Are you allowed to discriminate because you like or dislike somebody? Suppose you meet a job candidate, and you hit it off well and find out that you both like baseball, or Renaissance art, or punk music, or whatever and you talk about it for an hour at dinner. Then you are probably going to hope that colleague shows up, which will subconsciously affect your opinion of their math (even though it really shouldn’t…) That’s wrong, right? Discrimination based on taste in music presumably isn’t written into the law, but it’s just as bad.
Am I the only one that sees a slippery slope here? Please note that I am NOT suggesting these anti-discrimination laws should be repealed or disregarded. As Rebecca explains, they are in place for very good reasons.
But I am suggesting that it seems to be a logical consequence of these anti-discrimination laws, and more importantly of the need for fairness that inspired them, that interview protocol should be kept as formal as possible. And yet, I don’t imagine that any department would actually want to do this, and probably many candidates would find it disagreeable as well.

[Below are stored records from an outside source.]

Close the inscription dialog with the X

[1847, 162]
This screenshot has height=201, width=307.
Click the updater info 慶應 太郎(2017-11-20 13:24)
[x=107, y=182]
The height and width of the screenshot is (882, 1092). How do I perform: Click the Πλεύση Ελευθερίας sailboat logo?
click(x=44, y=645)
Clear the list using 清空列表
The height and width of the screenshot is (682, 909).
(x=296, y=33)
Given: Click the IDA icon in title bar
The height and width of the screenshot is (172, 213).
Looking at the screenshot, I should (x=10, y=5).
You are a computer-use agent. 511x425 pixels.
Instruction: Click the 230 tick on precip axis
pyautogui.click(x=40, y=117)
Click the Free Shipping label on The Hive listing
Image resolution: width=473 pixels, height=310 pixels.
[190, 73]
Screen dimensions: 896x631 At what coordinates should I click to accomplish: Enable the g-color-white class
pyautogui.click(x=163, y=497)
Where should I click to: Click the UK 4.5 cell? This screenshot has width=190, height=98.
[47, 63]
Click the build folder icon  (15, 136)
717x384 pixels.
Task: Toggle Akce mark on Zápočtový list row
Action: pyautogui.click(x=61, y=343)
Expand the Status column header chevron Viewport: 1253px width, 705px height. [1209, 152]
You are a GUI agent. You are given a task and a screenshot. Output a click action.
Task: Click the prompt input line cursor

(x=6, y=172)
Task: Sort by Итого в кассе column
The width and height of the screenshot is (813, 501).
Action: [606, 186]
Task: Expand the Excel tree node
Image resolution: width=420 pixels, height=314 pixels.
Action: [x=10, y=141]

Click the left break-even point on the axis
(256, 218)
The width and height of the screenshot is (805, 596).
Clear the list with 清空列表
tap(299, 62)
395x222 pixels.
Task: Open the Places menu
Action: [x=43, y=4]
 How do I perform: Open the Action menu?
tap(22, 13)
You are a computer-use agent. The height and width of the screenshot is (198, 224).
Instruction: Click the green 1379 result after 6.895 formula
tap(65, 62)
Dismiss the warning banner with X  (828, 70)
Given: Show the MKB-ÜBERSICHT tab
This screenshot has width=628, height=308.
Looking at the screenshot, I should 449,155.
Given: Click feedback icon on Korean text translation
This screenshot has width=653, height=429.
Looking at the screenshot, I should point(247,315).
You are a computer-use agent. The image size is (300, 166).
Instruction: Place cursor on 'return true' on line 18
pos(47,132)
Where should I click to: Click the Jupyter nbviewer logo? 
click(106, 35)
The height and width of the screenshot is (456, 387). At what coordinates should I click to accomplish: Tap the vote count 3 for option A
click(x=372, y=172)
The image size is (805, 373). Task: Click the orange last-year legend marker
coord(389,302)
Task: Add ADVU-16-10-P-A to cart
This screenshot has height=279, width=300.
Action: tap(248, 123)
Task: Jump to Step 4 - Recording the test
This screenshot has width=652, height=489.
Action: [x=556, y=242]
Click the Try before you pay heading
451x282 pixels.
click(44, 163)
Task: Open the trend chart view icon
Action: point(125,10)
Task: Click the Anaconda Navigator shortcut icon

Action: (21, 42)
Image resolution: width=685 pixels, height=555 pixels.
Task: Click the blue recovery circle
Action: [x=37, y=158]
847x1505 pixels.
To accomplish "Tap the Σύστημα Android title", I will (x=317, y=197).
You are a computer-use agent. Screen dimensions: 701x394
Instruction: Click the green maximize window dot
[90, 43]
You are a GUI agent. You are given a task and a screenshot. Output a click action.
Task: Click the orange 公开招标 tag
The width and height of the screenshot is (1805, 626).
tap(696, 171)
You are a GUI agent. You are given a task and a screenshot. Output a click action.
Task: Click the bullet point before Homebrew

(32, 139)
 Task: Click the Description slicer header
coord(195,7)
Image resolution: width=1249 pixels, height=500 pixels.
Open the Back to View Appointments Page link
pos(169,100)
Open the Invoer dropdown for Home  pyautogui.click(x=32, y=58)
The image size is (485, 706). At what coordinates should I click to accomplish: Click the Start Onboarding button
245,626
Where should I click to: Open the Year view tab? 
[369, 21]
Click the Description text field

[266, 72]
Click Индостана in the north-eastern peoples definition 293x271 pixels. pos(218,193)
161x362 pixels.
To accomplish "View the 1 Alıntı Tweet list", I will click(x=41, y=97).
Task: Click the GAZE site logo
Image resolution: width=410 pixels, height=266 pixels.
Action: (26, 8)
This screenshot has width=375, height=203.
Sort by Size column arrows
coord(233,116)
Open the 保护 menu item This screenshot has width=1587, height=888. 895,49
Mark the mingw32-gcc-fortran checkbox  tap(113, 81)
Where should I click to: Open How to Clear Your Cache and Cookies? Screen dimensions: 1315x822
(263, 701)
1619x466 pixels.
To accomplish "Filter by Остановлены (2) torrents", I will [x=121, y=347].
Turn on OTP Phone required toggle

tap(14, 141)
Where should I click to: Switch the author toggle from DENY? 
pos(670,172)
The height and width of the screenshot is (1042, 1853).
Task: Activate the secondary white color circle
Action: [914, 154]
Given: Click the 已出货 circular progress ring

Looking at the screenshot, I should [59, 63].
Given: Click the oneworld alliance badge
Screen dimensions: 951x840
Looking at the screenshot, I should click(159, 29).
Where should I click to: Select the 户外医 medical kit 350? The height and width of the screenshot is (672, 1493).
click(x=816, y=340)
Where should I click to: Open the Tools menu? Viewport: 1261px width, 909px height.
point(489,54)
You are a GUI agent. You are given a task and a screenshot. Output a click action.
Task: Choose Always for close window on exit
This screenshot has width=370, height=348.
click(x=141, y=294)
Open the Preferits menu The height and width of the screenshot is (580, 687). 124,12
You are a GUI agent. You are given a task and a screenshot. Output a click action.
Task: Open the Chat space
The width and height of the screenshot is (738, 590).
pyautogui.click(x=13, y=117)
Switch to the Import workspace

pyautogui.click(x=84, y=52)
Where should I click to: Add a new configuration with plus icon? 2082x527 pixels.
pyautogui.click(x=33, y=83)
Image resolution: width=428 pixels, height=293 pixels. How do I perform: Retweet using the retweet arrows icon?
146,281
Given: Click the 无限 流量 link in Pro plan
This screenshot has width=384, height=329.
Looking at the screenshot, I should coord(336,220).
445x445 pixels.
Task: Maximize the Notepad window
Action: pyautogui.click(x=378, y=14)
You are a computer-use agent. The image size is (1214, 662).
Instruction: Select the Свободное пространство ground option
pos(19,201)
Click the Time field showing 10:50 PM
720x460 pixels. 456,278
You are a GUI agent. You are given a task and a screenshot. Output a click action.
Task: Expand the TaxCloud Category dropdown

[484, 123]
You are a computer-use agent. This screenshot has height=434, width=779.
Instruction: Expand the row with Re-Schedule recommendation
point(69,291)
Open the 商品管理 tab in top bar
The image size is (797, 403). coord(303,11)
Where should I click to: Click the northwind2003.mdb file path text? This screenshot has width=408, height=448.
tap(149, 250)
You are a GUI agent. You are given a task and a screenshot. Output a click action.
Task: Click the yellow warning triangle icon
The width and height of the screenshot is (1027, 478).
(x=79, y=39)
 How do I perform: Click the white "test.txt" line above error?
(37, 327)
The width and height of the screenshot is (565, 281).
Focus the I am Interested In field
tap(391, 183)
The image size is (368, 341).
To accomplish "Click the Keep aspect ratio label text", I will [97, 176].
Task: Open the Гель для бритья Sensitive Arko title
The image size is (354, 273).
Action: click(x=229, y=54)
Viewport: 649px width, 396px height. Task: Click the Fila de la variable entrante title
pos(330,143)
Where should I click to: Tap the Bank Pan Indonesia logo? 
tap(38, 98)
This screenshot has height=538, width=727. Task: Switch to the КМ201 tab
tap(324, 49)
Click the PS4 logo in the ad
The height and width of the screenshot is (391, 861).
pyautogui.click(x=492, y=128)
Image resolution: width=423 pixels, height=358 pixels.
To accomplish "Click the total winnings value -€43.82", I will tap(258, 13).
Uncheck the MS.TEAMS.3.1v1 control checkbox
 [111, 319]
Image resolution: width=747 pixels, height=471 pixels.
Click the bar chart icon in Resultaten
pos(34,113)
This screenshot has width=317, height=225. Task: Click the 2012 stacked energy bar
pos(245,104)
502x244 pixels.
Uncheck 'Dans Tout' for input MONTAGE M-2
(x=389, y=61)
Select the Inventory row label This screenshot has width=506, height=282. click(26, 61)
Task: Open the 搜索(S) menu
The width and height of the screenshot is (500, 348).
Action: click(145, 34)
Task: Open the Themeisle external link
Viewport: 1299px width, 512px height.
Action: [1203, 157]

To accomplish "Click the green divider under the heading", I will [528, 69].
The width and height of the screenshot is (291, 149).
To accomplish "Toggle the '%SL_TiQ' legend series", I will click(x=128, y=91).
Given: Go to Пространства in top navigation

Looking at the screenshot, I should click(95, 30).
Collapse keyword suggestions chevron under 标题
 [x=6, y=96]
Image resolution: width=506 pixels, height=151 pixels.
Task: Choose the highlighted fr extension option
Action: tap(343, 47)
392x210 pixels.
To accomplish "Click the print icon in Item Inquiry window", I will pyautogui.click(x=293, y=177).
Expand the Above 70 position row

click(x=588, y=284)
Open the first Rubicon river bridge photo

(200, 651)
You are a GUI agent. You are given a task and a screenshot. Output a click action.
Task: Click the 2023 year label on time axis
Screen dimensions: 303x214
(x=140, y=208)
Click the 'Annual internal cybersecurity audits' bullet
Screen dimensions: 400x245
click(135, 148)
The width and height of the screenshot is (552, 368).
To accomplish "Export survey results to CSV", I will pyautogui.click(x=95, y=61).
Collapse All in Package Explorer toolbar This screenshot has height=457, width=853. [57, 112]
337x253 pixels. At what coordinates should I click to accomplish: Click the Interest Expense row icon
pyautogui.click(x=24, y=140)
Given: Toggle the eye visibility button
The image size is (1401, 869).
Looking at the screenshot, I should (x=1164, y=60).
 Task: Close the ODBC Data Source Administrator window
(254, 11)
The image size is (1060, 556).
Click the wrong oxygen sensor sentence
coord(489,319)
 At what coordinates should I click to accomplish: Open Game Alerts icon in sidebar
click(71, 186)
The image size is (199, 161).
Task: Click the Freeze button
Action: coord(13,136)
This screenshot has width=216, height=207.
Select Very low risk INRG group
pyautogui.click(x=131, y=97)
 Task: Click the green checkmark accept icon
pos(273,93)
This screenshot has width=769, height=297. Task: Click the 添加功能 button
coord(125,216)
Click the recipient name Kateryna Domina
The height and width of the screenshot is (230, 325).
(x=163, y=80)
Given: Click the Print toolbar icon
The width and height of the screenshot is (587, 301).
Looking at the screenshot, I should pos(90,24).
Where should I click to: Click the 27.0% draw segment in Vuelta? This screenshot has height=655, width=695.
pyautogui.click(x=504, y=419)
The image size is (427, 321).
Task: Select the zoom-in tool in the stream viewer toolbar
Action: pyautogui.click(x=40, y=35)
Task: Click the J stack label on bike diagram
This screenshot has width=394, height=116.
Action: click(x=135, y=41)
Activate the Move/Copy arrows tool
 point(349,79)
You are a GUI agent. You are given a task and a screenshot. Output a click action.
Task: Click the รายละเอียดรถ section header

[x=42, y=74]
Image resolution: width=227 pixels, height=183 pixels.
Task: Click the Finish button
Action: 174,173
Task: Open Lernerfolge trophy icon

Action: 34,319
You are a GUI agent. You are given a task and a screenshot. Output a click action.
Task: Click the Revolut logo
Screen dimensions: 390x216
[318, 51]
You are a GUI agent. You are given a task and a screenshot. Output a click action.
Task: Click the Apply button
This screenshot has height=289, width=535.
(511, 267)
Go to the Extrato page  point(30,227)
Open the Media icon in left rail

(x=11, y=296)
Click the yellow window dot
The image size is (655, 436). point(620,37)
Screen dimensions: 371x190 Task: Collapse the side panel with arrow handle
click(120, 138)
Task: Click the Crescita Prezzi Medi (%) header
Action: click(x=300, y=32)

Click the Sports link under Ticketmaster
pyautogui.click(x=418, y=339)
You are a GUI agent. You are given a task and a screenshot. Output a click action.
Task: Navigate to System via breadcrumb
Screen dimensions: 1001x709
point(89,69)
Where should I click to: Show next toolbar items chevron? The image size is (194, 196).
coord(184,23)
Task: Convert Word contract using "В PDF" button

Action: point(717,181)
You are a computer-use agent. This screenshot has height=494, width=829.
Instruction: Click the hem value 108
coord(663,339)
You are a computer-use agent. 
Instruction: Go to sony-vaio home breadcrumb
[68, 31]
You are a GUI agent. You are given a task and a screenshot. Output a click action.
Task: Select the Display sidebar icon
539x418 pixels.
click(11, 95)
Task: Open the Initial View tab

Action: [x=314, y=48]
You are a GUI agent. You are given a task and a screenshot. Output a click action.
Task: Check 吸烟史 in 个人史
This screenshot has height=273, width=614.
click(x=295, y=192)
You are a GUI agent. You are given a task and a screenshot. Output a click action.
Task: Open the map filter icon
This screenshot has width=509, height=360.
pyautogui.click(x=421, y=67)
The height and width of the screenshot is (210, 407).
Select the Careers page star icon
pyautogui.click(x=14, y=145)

Unfortunately, I don’t propose a solution, but I hope people agree that I have at least posed a legitimate question.
“Discrimination based on taste in music presumably isn’t written into the law, but it’s just as bad.”
The general wisdom is that no, it isn’t as bad, because people who like bad music have never been enslaved, or denied the right to vote, or been subject to organized campaigns of exclusion or harassment. That’s why the law is written the way it is.
On rules for departments:
1. What about “don’t withdraw an offer you have already made, even if the Dean is putting pressure on you due to financial reasons”? (This has actually happened to several people.)
For one thing, a candidate that is made an offer may drop other places that have made him or her offers, either after accepting the offer that is later withdrawn, or because the other places’ deadlines have come up. If the department then withdraws the offer, the applicant is left in the lurch.
2. “Don’t try to get an edge by setting your deadlines earlier than the rest” seems to me to be something to be strongly encouraged, rather than actually enforced. That said, it’s unclear how any of what we are talking about could actually be enforced, as opposed to strongly encouraged by societal pressure.
I think what would be really helpful for the job candidates is if the departments tell them which order on the list they are (not necessarily who is ahead of them), whether the people who’re ahead are likely to accept the offer, and how long it would take to generate the offer if other people turned down the offer. I’ve had 5 interviews in the last 3 years, and in only one department told me that information. This sort of thing would’ve been very useful when I’m trying to deal with existing offers from other places.
Regarding the marital status issue, it is not illegal to ask about marital status in all states. It is illegal in 23 states to discriminate in hiring based on marital status. In the other 27 states, it is legal to discriminate.